WASHINGTON – As President Donald Trump continues to convey conflicting messages on whether his administration will launch missile strikes in Syria after an apparent chemical attack that left approximately 70 dead, some lawmakers Thursday demanded Congress vote to authorize any new use of American military force.

“We need a new AUMF,” declared Democratic Leader Nancy Pelosi at a news conference at the Capitol earlier today. “If the President intends to do anything more than a proportionate discrete strike on a facility, he will need a new authorization for the use of military force.”

Senator Tim Kaine (D-Va.), a longtime supporter of a new bipartisan Authorization for the Use of Military Force (AUMF) against the Islamic State of Iraq and Syria (ISIS), tried to pin down President Trump’s Secretary State nominee, Mike Pompeo, on whether a new authorization was needed.

Pompeo said he believed the president already had the authorization he needed for limited strikes, such as the one Trump conducted in Syria shortly after taking office in 2017.

“In each case where we can, our soldiers and sailors, airmen and marines are better off if we have the entirety of the United States government working tougher and having authorized activity,” said Pompeo. “For a long time, multiple administrations have found that the president has the authority to take certain actions without first coming to Congress to seek approval.”

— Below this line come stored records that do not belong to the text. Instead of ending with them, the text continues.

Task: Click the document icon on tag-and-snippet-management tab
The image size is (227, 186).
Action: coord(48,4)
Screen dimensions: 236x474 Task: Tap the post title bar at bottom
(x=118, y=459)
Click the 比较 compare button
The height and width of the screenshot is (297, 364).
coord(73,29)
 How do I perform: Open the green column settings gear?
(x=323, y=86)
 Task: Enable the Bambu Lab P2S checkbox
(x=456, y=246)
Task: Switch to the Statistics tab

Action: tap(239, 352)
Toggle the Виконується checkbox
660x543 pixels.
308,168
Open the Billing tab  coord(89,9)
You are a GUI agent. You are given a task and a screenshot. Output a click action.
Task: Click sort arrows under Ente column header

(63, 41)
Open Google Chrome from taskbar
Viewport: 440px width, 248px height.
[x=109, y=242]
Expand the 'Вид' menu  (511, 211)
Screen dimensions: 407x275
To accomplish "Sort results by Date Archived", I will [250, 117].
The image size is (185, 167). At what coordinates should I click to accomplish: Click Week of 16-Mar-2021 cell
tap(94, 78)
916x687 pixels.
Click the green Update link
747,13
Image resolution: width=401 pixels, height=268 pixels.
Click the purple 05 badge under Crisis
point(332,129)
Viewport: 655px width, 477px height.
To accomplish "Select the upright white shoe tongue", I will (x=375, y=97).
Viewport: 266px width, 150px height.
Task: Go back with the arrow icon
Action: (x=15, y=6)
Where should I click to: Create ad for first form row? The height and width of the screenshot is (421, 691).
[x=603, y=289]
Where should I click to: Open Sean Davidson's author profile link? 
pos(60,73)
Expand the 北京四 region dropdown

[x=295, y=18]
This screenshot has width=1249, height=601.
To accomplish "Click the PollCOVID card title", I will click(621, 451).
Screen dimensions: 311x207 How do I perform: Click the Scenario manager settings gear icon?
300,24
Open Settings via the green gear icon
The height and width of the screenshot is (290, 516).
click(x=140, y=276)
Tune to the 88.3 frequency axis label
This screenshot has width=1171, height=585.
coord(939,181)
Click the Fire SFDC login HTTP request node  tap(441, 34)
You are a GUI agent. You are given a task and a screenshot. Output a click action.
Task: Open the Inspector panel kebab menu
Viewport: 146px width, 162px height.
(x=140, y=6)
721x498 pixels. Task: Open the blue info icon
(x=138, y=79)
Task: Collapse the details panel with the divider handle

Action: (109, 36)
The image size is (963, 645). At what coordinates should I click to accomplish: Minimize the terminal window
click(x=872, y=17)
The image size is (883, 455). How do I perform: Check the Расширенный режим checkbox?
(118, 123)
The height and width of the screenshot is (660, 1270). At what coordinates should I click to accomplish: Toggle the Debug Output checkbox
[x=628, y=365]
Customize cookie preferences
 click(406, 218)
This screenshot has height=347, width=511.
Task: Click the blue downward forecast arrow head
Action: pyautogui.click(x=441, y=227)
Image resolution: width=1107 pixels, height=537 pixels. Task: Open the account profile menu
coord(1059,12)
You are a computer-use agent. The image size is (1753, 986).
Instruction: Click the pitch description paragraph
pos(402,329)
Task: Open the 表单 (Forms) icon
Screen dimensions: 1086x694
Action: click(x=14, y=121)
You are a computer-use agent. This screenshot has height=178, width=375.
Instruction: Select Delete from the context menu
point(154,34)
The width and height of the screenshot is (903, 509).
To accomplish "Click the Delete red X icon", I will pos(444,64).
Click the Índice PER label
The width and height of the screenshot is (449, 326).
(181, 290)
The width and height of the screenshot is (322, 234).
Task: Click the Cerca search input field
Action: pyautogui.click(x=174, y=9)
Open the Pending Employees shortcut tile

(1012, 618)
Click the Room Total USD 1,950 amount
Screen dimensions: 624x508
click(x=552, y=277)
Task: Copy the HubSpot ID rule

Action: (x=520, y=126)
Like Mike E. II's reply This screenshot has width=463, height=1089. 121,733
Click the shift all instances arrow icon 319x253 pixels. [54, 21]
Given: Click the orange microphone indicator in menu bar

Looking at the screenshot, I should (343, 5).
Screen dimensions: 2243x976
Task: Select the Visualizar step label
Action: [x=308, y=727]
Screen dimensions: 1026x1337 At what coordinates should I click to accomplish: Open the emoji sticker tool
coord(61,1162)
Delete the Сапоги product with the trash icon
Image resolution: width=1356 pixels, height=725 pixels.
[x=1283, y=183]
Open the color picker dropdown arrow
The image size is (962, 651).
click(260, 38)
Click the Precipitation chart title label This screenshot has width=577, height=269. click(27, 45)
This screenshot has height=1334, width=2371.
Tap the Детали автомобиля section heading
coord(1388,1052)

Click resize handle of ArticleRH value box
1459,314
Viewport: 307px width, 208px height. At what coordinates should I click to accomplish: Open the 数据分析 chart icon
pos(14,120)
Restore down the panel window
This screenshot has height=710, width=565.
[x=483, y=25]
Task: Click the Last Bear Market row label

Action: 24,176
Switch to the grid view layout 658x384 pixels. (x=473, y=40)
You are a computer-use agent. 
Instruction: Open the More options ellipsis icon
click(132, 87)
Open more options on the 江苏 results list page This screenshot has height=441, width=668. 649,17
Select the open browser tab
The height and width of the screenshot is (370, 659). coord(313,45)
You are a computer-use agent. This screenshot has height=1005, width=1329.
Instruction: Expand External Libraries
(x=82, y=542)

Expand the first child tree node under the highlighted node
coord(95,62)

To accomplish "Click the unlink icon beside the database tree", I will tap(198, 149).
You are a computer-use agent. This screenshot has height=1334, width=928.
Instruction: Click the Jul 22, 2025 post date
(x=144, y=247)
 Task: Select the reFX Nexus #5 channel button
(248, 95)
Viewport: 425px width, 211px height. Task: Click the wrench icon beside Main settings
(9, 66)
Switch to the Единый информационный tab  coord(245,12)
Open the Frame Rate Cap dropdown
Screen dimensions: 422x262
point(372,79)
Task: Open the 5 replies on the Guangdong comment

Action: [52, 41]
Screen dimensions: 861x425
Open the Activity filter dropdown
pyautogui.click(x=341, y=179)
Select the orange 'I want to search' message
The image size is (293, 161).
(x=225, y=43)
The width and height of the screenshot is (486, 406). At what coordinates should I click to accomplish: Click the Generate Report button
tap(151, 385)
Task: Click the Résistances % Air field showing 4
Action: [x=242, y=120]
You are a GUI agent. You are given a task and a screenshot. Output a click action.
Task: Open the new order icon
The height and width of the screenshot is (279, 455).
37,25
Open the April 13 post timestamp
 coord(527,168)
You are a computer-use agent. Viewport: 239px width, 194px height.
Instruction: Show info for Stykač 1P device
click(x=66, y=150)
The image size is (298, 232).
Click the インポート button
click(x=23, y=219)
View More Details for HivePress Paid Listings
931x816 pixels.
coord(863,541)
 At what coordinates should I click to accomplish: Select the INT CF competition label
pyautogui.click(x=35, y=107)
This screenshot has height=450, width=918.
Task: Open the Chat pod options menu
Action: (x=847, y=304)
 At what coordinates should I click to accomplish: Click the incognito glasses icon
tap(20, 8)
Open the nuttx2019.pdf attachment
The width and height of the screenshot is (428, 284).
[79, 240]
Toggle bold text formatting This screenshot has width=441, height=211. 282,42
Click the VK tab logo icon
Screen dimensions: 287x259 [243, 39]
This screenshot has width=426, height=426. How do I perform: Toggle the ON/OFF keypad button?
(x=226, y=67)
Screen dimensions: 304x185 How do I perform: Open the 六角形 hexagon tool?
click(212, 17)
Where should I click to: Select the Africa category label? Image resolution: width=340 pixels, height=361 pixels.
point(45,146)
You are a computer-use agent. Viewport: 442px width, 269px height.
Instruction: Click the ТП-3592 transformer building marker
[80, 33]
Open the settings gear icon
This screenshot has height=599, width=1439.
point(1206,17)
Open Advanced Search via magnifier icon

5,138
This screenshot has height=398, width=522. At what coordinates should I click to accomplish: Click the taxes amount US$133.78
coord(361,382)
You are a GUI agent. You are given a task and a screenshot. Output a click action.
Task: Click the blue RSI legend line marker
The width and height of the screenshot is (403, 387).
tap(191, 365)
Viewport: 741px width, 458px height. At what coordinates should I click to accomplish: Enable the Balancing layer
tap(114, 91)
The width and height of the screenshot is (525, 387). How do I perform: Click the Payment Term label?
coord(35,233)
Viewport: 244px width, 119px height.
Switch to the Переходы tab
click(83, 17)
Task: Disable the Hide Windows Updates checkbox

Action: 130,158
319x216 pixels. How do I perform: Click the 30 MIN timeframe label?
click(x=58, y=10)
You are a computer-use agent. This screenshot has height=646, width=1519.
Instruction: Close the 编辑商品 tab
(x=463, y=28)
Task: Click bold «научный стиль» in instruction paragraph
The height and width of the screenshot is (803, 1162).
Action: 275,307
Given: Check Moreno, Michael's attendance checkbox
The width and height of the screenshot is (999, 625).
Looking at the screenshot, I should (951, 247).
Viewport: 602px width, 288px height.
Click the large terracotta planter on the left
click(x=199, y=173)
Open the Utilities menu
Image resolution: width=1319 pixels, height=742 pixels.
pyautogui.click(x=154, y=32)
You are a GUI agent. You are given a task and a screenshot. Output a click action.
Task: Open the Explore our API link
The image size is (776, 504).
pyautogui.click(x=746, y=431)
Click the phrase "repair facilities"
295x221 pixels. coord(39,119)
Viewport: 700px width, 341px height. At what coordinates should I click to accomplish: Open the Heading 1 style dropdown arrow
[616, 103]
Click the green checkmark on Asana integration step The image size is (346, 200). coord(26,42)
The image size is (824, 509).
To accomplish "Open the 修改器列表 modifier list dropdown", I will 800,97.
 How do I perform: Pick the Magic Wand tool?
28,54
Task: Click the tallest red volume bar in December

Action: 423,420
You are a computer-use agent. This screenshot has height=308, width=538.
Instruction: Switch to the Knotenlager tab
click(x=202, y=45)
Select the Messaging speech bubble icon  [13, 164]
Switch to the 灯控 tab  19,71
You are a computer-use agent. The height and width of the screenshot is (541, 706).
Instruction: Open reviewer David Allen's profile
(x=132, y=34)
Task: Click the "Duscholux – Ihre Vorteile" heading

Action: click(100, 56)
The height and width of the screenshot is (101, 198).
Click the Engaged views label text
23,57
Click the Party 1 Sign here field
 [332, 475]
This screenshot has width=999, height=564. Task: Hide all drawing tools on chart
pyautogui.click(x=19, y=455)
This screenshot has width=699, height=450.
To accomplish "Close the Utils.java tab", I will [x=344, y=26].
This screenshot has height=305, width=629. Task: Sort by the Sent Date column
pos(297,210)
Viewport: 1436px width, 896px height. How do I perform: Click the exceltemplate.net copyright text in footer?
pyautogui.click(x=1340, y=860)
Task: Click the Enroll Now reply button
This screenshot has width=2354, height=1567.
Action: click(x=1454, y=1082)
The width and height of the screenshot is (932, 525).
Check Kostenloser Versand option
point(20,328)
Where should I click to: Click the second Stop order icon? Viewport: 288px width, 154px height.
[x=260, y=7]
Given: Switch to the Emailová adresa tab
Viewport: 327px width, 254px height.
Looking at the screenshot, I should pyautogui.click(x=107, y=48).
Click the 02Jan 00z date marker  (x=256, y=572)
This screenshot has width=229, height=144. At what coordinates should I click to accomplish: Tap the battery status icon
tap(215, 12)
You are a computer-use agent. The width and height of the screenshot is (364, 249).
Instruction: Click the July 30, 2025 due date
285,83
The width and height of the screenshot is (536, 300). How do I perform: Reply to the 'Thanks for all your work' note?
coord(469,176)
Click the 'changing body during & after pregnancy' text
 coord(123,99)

At a news conference earlier in the day, House Speaker Paul Ryan also agreed that the existing AUMF gives Trump the authority to “do what he may or may not do.”

In response to a reporter’s question about whether the President was “dithering” on making a decision after tweeting Wednesday that missiles “will be coming”, Ryan insisted he wouldn’t “get ahead of the President and what he is planning on doing,” noting he has discussed Syria with Trump and that the Administration is “taking a very deliberate and careful approach on this…going through all of the options and consulting our allies.”

While Ryan would not say whether he thought strikes were needed, he said Syrian leader “Bashar al-Assad and his enablers in Tehran and Moscow have committed another mass atrocity on people in Syria” and that the U.S. “has an obligation to lead an international response to hold people accountable for that.”

Speaking from the White House earlier Thursday, Trump said he met with his advisors on Syria and promised that decisions will be made “fairly soon.”

“We’ll see what happens, folks… It’s too bad the world puts us in a position like that… We’ve done a great job with ISIS… now we have to make some further decisions,” said Trump.